"FJ: Do you find that the more you are learning, the more that knowledge sparks your curiosity?
KEN VANDERMARK: Yeah, definitely, definitely. You think you know something (laughing) and then you find out that you really don’t know that much and you have to go back. A perfect example is the tour with Brotzmann and Brotzmann’s Tentet in the United States with adding William Parker and Roy Campbell to his group. Just to take Peter for example. Every single night that we played, and I think there was nine gigs in two weeks, plus two days in the studio, I got to hear Peter Brotzmann play every single night. And every single night, he kicked my ass so hard musically and there was a piece that he wrote that we worked on called 'Stone/Water' and in that piece, towards the end of it, there is a section where Jeb Bishop plays an improvisational section and then I’ve got to play an improvisational section and then Peter plays after me and I had to do that nine concerts plus the studio recording of it. And everyday, I knew that he was going to take this solo after me and everyday, I would do everything that I could possibly think of to do something that would not make me look pale in comparison. And everyday, he came in and he just destroyed me. It wasn’t a competitive thing, but it was like an understanding that he is playing on such a level with so much energy and creativity, it was just like he was knocking me all over the block. That pushed my playing through the roof. I came off that trip with all this other stuff that I didn’t have before. Playing with people like that forces you to find things. It forces me to ask questions like, 'What am I going to do tonight to not look like a fool?' It pushes your curiosity through the roof more."
Via Jazz Weekly.
" (...) A familiar figure appeared during the set break: local hero Ken Vandermark, setting his bass clarinet and baritone sax on stands.
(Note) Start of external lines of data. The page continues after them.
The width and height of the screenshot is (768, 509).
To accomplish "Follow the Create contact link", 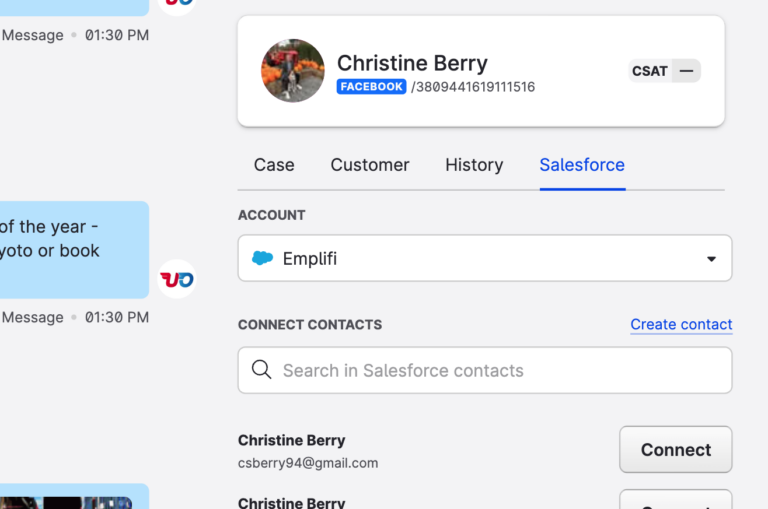I will pos(681,324).
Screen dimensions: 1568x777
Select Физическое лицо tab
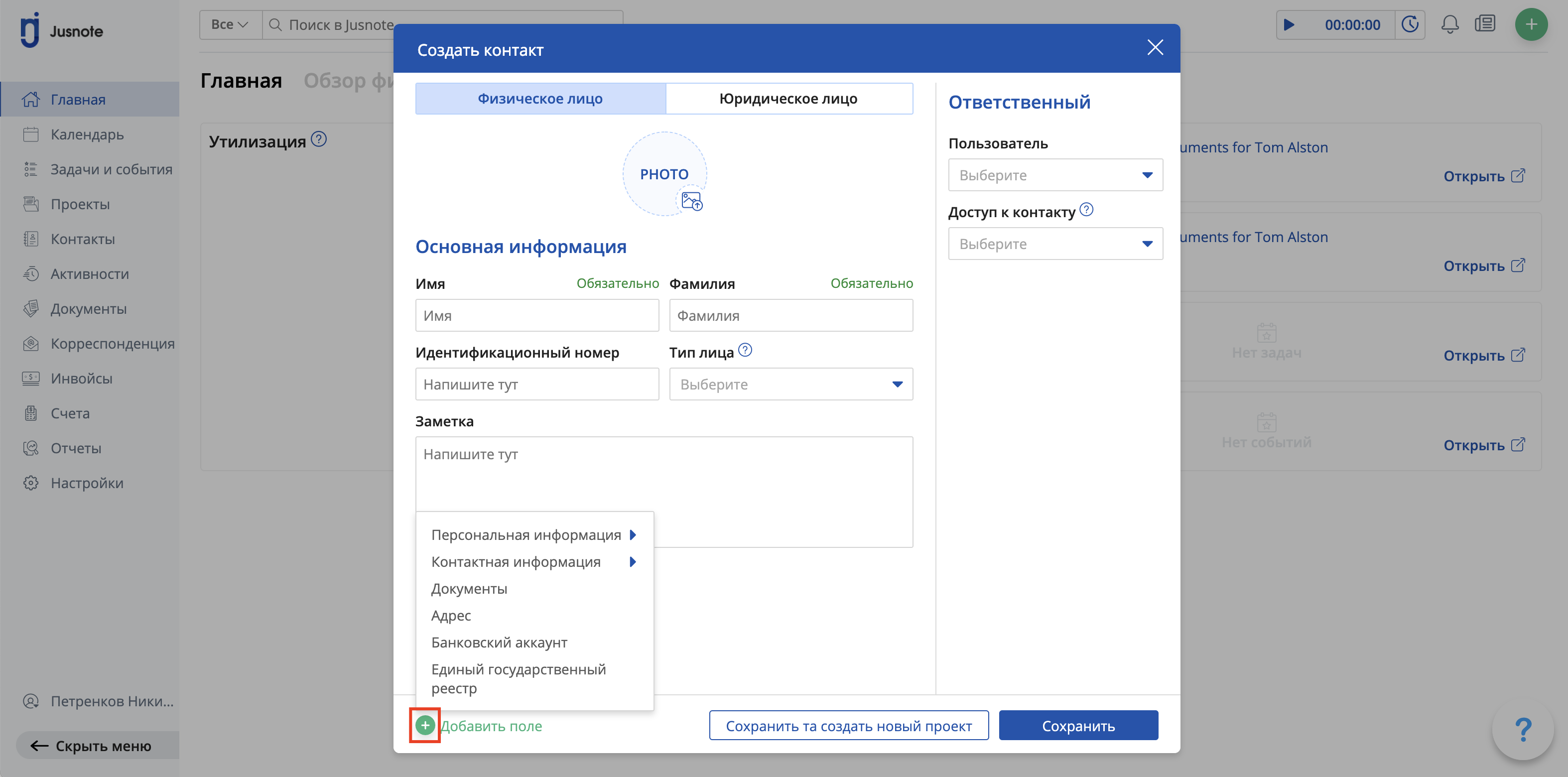pyautogui.click(x=540, y=99)
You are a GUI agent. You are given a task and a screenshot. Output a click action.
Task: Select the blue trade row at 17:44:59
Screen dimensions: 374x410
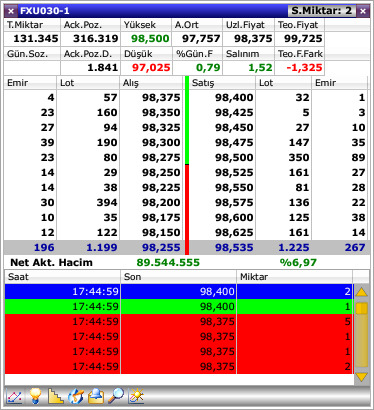coord(179,291)
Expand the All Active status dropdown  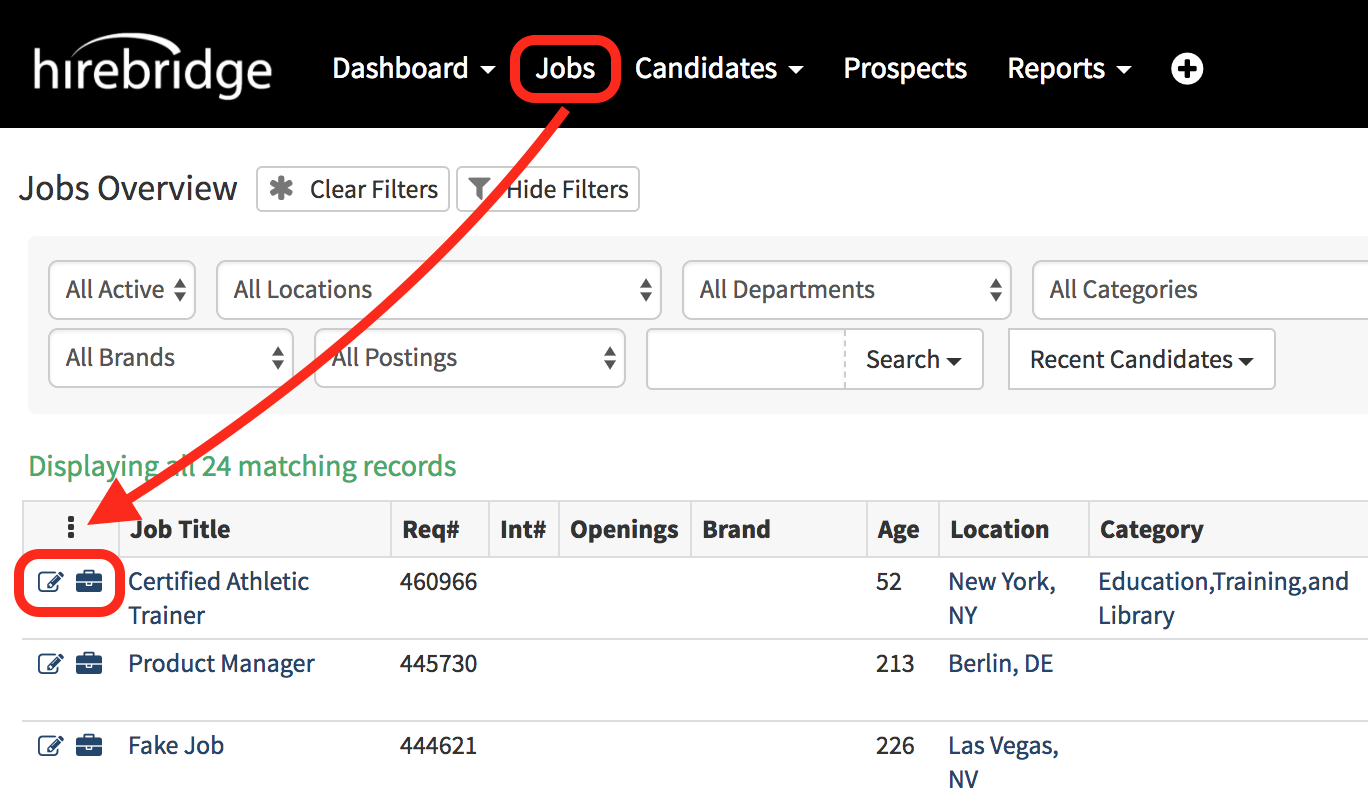pos(122,290)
Hooray! Vandermark never got a chance to play his bass clarinet, but no one seemed upset: the second set was one long improvisation where Vandermark (on baritone) and Brötzmann (on gloriously contrasting alto) played with violent muscle and intensity, Brötzmann more than keeping up with the younger man. Again, this hour-long piece went through a variety of 'movements', but it's the individual moments that stick in the memory: Kessler's mad, unaccompanied bowed solo, all knuckles and flailing arms; Brötzmann's long, somber lines over a repeated, circular-breath motif from Vandermark, the two producing a sense of ominous, sweet fragility; Drake's two alternating drum parts near the end that, once understood by the other three, produced a platform for all to unite to utterly devastating effect--this was some set. When the piece came to a close, Vandermark, Drake and Kessler turned to the leader to see if he was, indeed, exhausted. He was, and so was the audience.
Outside, the thunder continued; inside the club, it had exhausted itself."
Via All about Jazz.
Um disco absolutamente genial. Mais uma vez, Brötzmann deixa a platéia em estado de ebulição. Infelizmente, já está esgotado (Okkadisk, 1999).